In the UAE, the cost of 24-karat gold was at Dh229.75 per gram on Saturday, down from Dh231.50 on Friday. Check the latest gold rates here. Meanwhile, the price of 22-karat gold fell to Dh215.75 per gram, 21-karat to Dh206 and 18-karat to Dh176.50 in the UAE.
Gold rates globally have off late been hovering at around $1,900 after spending the most part of April raring to rush past $2,000 for a second straight month. However, gold prices could slip to $1,860-$1,870 an ounce from the current levels, analysts flag.
"Gold market has seen consistent sell-off in the past weeks as the US dollar rallied. Currently, the dollar has declined, which is lifting gold prices," said Edward Meir, an analyst with ED&F Man Capital Markets.
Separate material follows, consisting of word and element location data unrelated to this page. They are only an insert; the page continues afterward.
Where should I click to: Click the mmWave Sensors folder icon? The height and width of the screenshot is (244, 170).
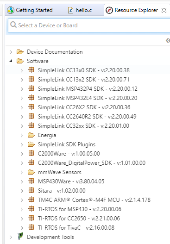[x=31, y=172]
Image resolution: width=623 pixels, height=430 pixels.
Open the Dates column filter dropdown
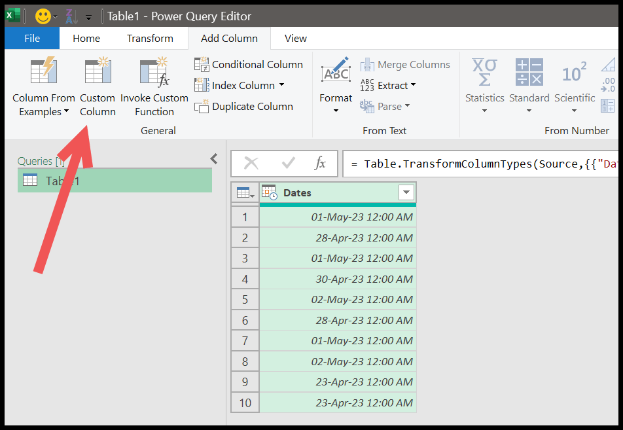406,192
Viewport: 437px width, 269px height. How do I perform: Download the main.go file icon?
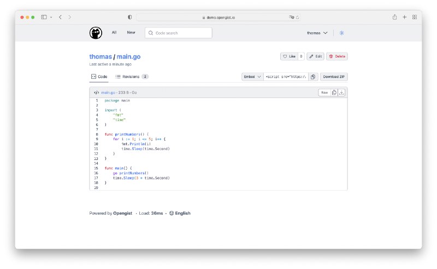[342, 93]
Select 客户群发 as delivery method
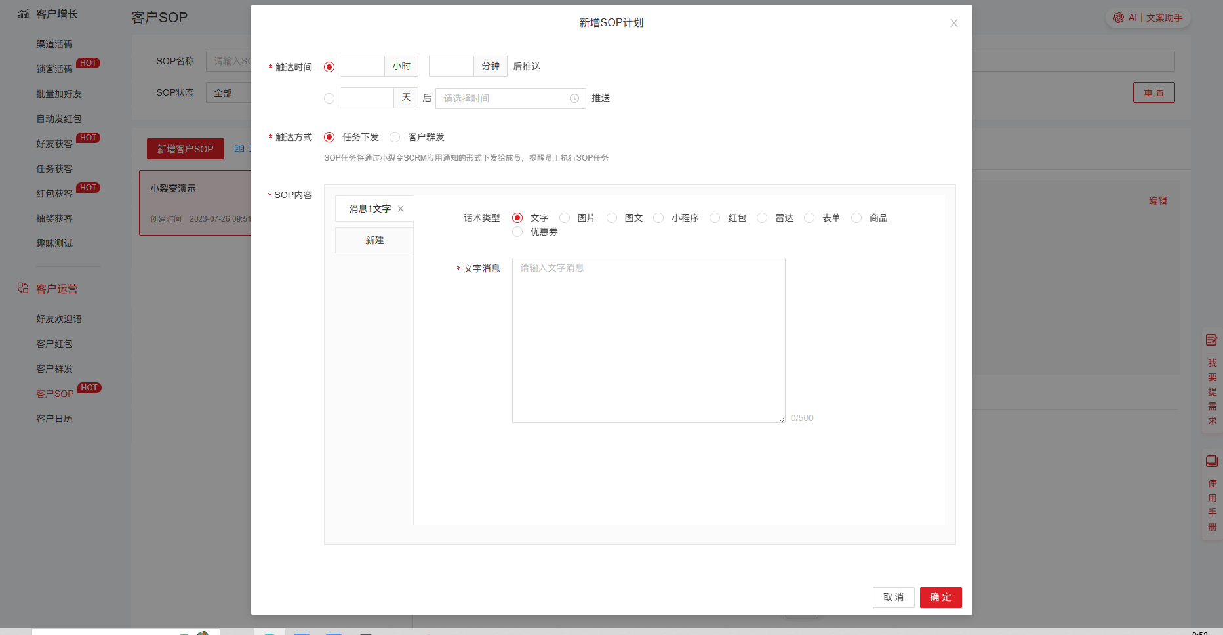 395,137
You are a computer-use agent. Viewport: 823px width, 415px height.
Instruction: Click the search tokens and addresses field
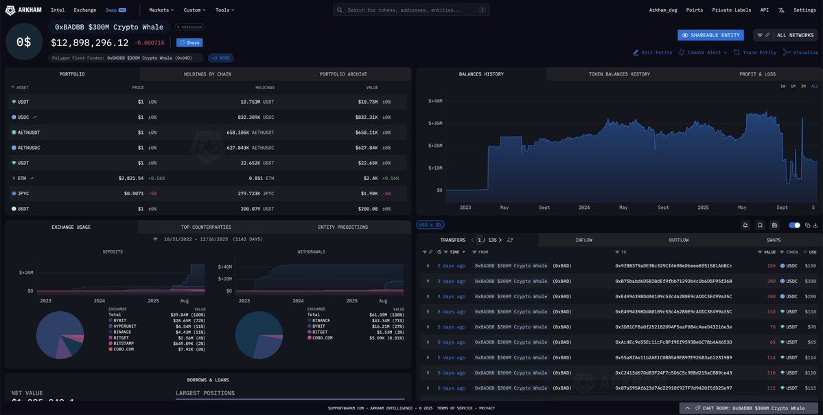coord(411,10)
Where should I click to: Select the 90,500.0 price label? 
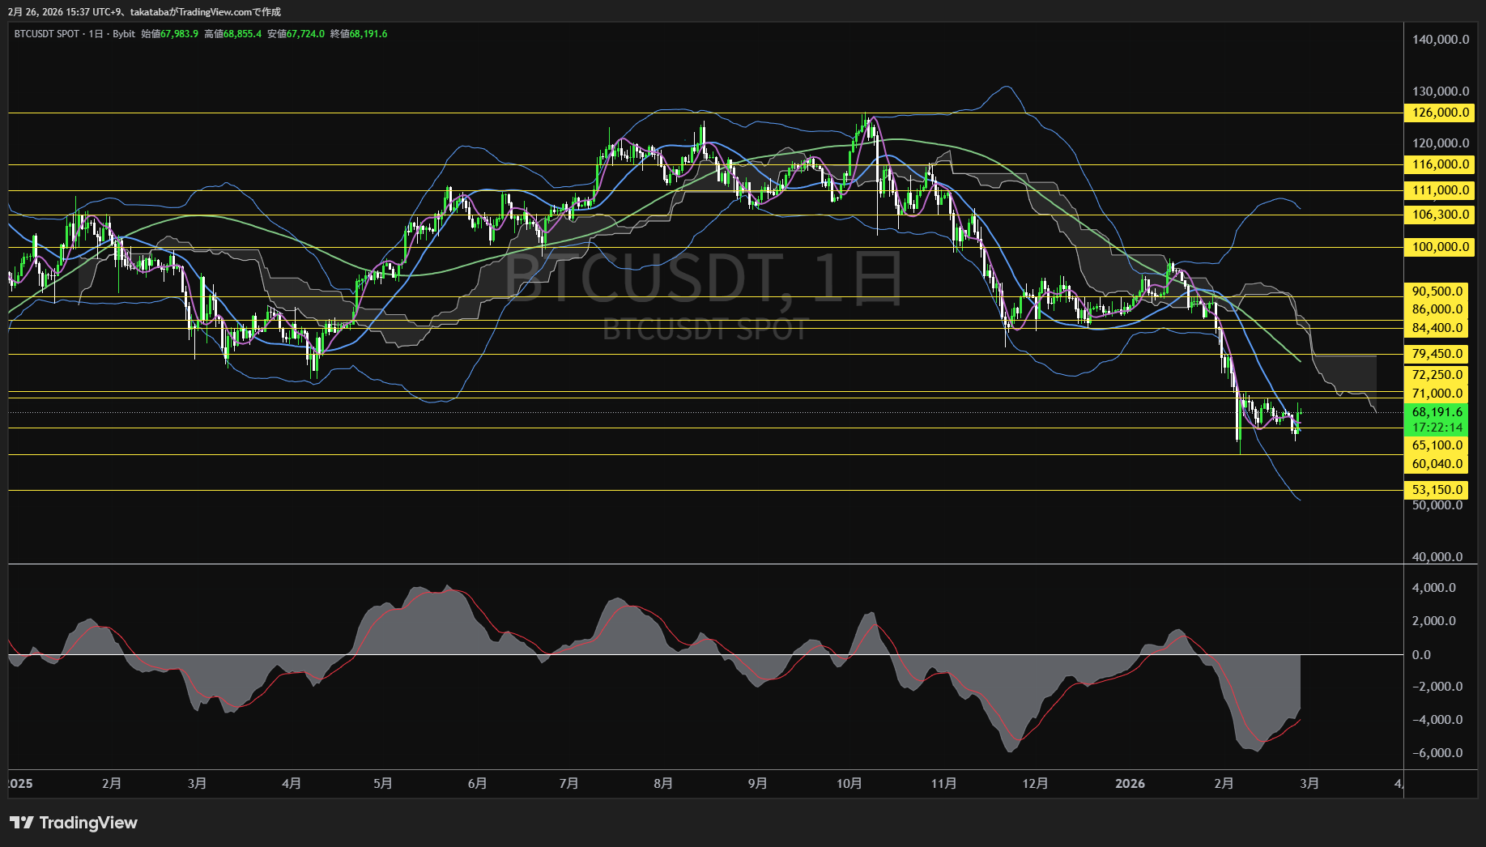[1437, 292]
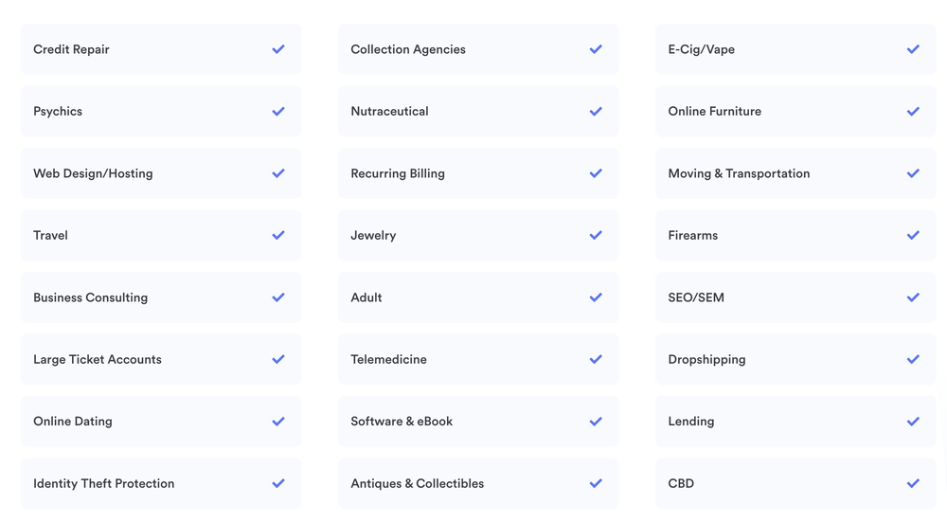This screenshot has height=522, width=947.
Task: Click the checkmark next to Dropshipping
Action: [913, 360]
Technical analysts are evaluating how a resurgence in selling (on the market, which pushes down prices) could see it retesting the daily lows of $1,888 to $1,891 range, below which the April 27 low of $1,879.50 will be targeted next. Additionally, Thursday’s low of 1,871 will be the level to beat after that, they add.
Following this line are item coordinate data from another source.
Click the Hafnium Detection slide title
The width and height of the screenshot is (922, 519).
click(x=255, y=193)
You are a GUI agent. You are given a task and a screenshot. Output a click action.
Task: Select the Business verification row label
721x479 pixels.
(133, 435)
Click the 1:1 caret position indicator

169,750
Weaker dollar to limit gold gains
Moreover, since the majority of gold traders are biased to an upward price trend, this suggests that prices may continue falling. However, in the unlikely event of prices rising, analysts expect costs to rise to between $1,908 and $1,918 with the $1,923.70 level serving as an upper limit.
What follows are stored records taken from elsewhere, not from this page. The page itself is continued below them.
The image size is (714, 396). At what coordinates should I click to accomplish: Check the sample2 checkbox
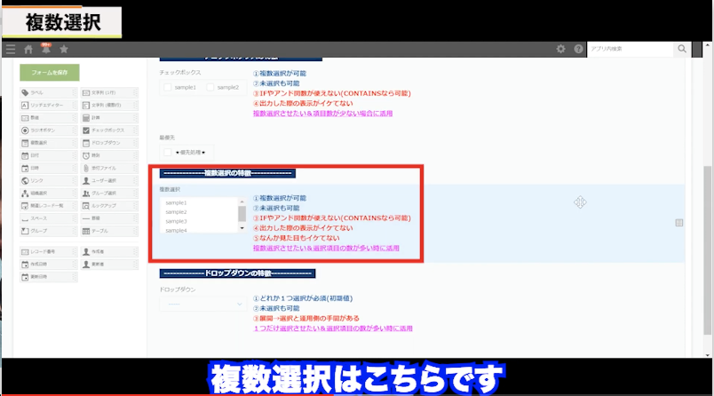[x=210, y=87]
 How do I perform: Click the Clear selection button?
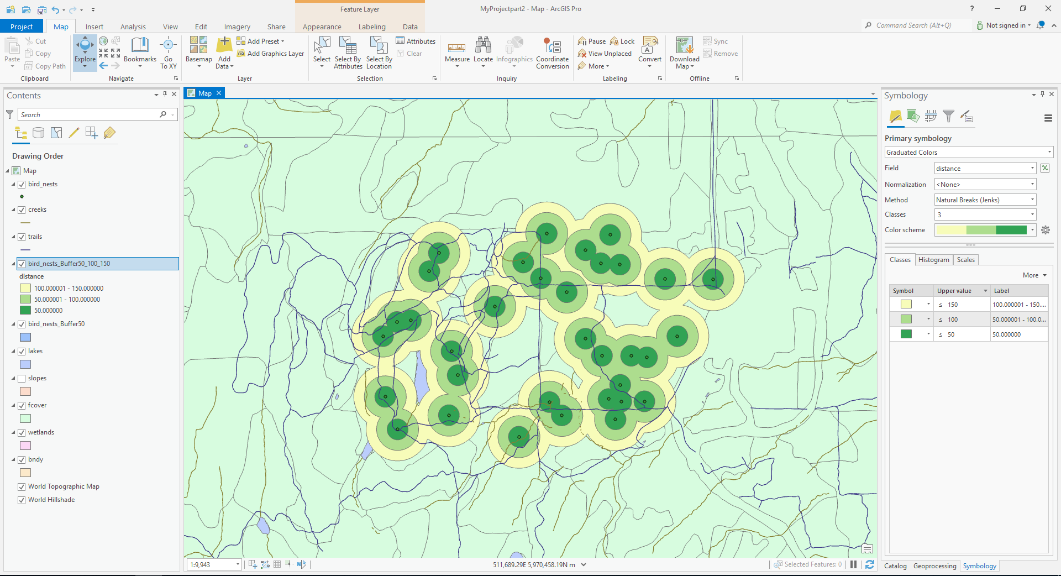tap(411, 53)
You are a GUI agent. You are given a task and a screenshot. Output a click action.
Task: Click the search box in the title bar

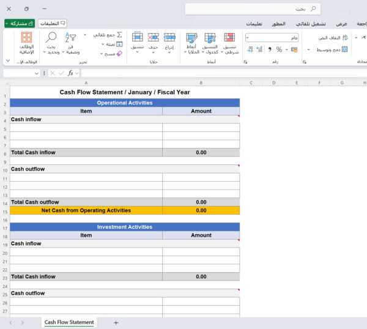coord(253,9)
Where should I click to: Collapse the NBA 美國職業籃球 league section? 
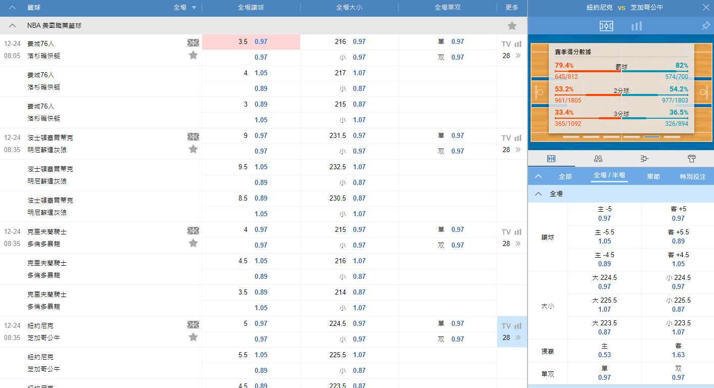point(13,26)
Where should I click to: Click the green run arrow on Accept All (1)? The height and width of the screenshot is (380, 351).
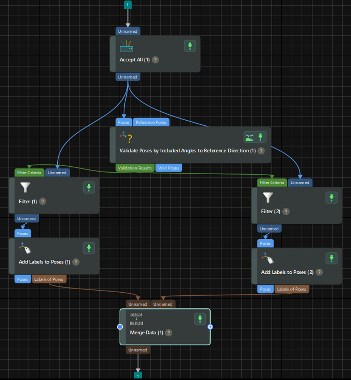click(190, 46)
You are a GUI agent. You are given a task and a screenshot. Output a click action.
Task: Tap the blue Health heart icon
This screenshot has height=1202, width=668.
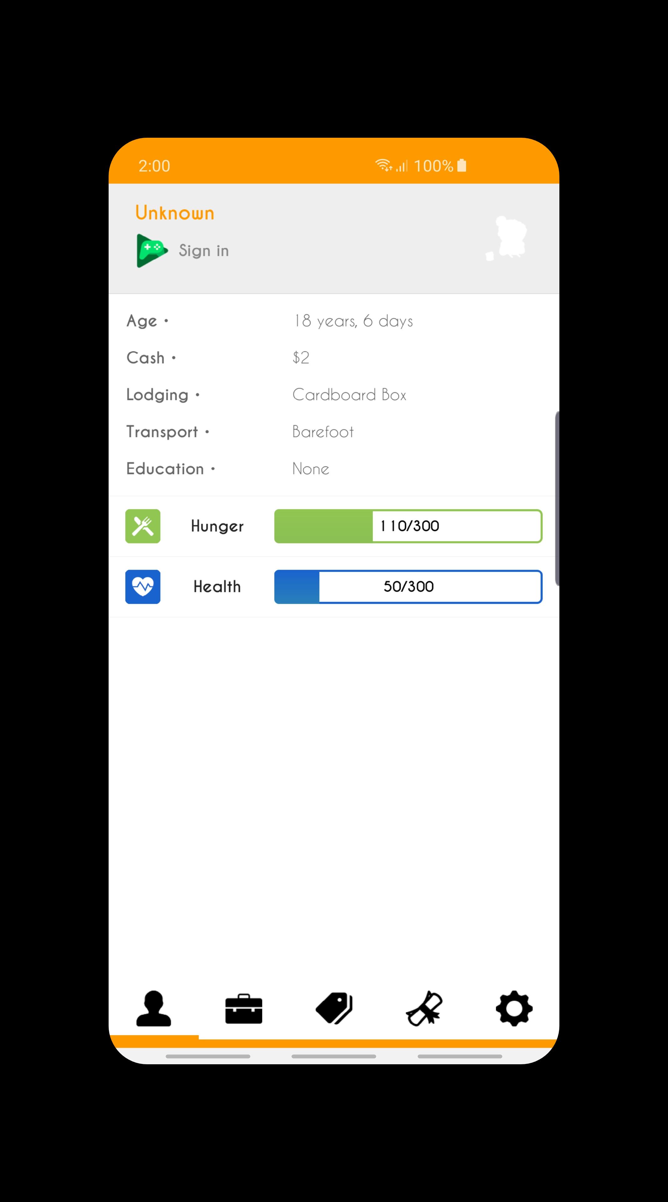click(143, 587)
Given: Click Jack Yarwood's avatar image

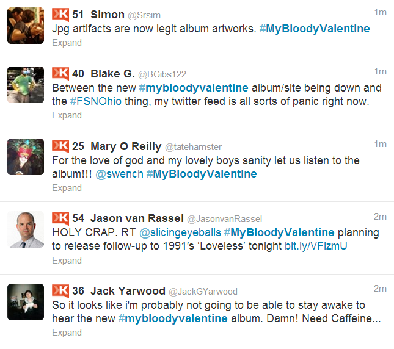Looking at the screenshot, I should (x=26, y=303).
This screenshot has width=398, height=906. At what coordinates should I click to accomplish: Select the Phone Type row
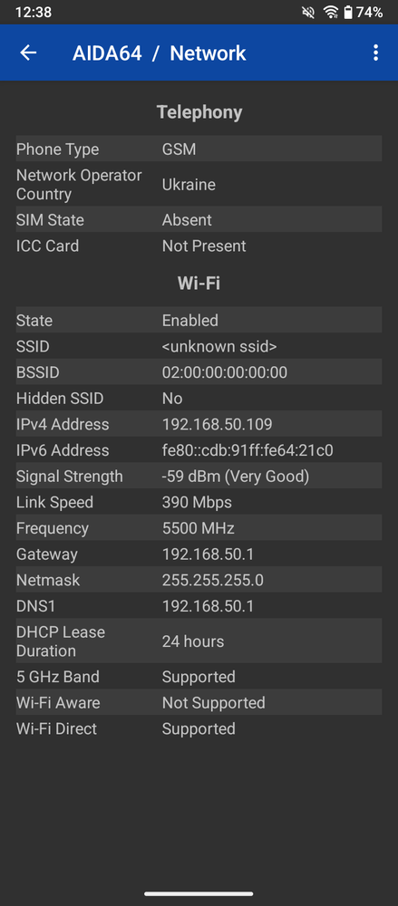click(x=199, y=149)
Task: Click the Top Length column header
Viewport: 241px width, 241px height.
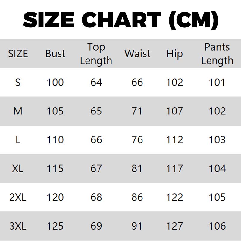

The dollar fell marginally after touching a 20-year high on Thursday, making gold less expensive for those holding other currencies. A weaker dollar makes gold more attractive for other currency holders, while higher interest rates increase the opportunity cost of holding bullion, which is also used as a hedge against inflationary pressures.
Gold is proving remarkably resilient, gaining almost 7 per cent this year as demand for the haven asset remains strong. That's because gold buyers are taking a pessimistic view of the global economy's ability to cool decades-high inflation without hurting the economy.
Gold prices had regained balance in the previous sessions as investors sought cover from fears of stalling global economic growth and soaring inflation. The Russia-Ukraine crisis weighed heavily on the global economy and reinvigorated investor interest for gold, pushing the price briefly to $2,070 per ounce in March, just shy of its all-time high.
Turning to the jewellery sector, global gold demand soared 34 per cent during the January-March quarter, the World Gold Council reported on Thursday, reaffirming the metal’s status as a safe-haven investment during times of geopolitical uncertainty.